Tausende kleinerer und mittlerer Firmen in wichtigen Lieferländern wie Bangladesch, Indien oder Pakistan stellt die Entwicklung vor kaum lösbare Herausforderungen. Viele werden nicht in der Lage sein, die Investition in eine Lasermaschine zu stemmen. Zumindest müssen sie um ihre Wettbewerbsfähigkeit kämpfen. Zehntausende Beschäftige, die jetzt unter prekären Bedingungen zu Hungerlöhnen bezahlt werden, könnten ihre Arbeit ganz verlieren. Das ist, folgt man Wirtschaftswissenschaftlern, ein herber Schlag für die Bevölkerung in den Schwellenländern. „Lob der billigen Arbeit: Schlechte Jobs zu schlechten Löhnen sind besser als überhaupt keine Arbeitsplätze“, überschrieb der amerikanische StarÖkonom Paul Krugman einen Aufsatz über die als Ausbeuter kritisierten Sweatshops. Die Alternativen seien noch übler: Betteln, Prostitution, sklavenähnliche Umstände.

Organisationen in Deutschland sehen in der neuen Textiltechnik-Revolution aber auch eine Chance. Die Fabrikbesitzer benötigten nun besser qualifizierte und somit höher bezahlte Mitarbeiter, sagt Isabell Ullrich, Referentin für ethischen Konsum bei der Christlichen Initiative Romero: „Für die Lasertechnologie braucht man Fachpersonal. Bildung ist der Schlüssel dazu.“ Es sei jedenfalls keine Lösung, die Menschen unter den heutigen Bedingungen einfach weiter zu beschäftigen. Greenpeace Deutschland geht noch weiter.
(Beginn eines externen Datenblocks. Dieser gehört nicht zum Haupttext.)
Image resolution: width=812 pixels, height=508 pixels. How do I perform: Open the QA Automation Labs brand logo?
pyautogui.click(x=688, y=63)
Die Modekonzerne hätten Fortschritte beim Ausstieg aus gefährlichen Chemikalien gemacht, sagte Geschäftsführerin Sweelin Heuss WELT. Jetzt müsse es Einschränkungen beim Konsum geben: „Die enorme Materialschlacht beim stetigen Kauf neuer Textilien kann niemals nachhaltig sein, egal auf wie viele Chemikalien die Unternehmen verzichten“, sagte sie: „Wir müssen den Überkonsum selbst in Frage stellen.“ Die Jobs in den Lieferländern hat sie dabei eher nicht im Blick.

 

Erschienen in der Tageszeitung DIE WELT am 14.07.2018
Autor: Michael Gassmann
www.welt.de

 

  • Köln
  • Kopenhagen
  • London
  • München
  • Shanghai
  • Wien

We deliver results.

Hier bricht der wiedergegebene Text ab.